Peter ScudamoreMBE

Personal information
- Nationality: English
- Born: 13 June 1958 (age 68)
- Children: Michael Scudamore Tom Scudamore

Horse racing career
- Sport: Horse racing

Major racing wins
- Swinton Handicap Hurdle (1984) Welsh Grand National (1985, 1988, 1989, 1991) Triumph Hurdle (1986) Ritz Club National Hunt Chase (1986) Queen Mother Champion Chase (1987) Champion Hurdle (1988, 1993) Hennessy Gold Cup (1988, 1991) Mackeson Gold Cup (1988) Sun Alliance Chase (1991, 1992, 1993) Imperial Cup (1989, 1993) Scottish Grand National (1987, 1992)

Racing awards
- Champion Jockey (1981–82, 1985–86, 1986–87, 1987–88, 1988–89, 1989–90, 1990–91, 1991–92)

Significant horses
- Bonanza Boy Carvill's Hill Celtic Shot Strands Of Gold Little Polveir Miinnehoma

= Peter Scudamore =

British champion jockey (born 1958)

Peter Michael Scudamore MBE (born 29 June 1958), often known as 'Scu', is a trainer and former jockey in National Hunt racing. He was an eight-time Champion Jockey (including one title shared with John Francome), riding 1,678 winning horses in his career. He was appointed a Member of the Order of the British Empire (MBE) for services to National Hunt Racing in the 1990 Birthday Honours.

==Early life==

Scudamore was born in June 1958 to jockey Michael Scudamore and his wife Mary. Michael Scudamore won the 1959 Grand National on Oxo, when his son was still a baby. Scudamore remembers little about his father's career, except for the fall that ended it. He has, however, spoken of his father's toughness as a jockey and of wanting to live up to him.

==Racing career==

Scudamore's first competitive ride came in 1978, the start of a 15-year career which would see him break many jumps racing records.
He benefited particularly from being a stable jockey for the record breaking trainer Martin Pipe and the partnership was an
extremely successful one throughout the 1980s and early 1990s.

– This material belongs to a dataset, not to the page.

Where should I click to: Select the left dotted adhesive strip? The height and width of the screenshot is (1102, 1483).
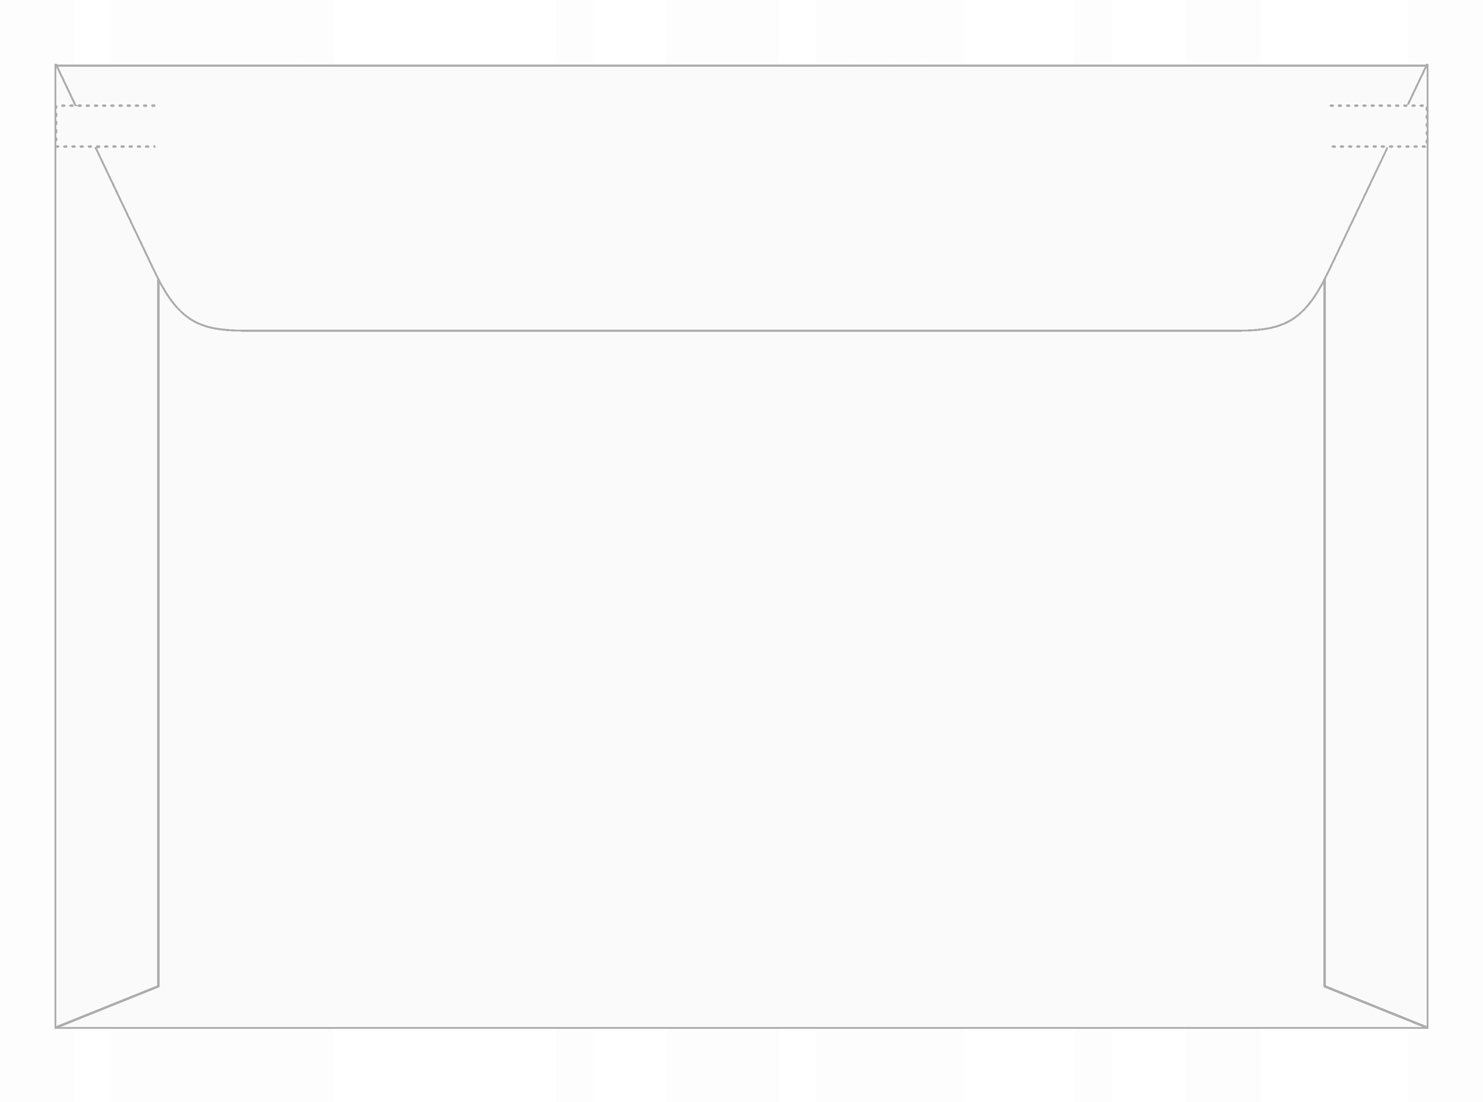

As well as setting the then all-time career record of 1,678 winners, he also set the record for most winners in a season (221) in 1988–89, surpassing Jonjo O'Neill's mark to become the first jockey to exceed 150 in one season. Although both records have since been surpassed, Scudamore's records were set before the advent of year-round National Hunt racing. In all, he was champion eight times.

He won 13 times at the Cheltenham Festival including two Champion Hurdles - Celtic Shot in 1988 and Granville Again in 1993 - and a Queen Mother Champion Chase on Pearlyman. Other major victories included the Hennessy Cognac Gold Cup (twice), Mackeson Gold Cup, four Welsh Nationals (including two on Bonanza Boy) and two Scottish Nationals. Horses with which he was associated during his racing career included Grand National winners Miinnehoma and Little Polveir although he himself won neither a National nor a Cheltenham Gold Cup nor a King George.

He retired on 7 April 1993 with a winning ride on Sweet Duke at Ascot, his 1,678th winner.

==Post-retirement==

Immediately after retirement as a jockey, Scudamore became an assistant trainer to his business partner Nigel Twiston-Davies.
He later moved to Scotland to live with, and become assistant trainer to, jumps trainer, Lucinda Russell at Arlary House Stables near Milnathort.

He has also pursued a career in media, featuring regularly as a pundit on BBC racing coverage and writing a racing column for the Daily Mail.

He is involved with his son Michael's yard in Herefordshire and his other son Tom Scudamore is a retired professional jockey.

Peter is second cousin to former Chief Executive of the F.A. Premier League, Richard Scudamore.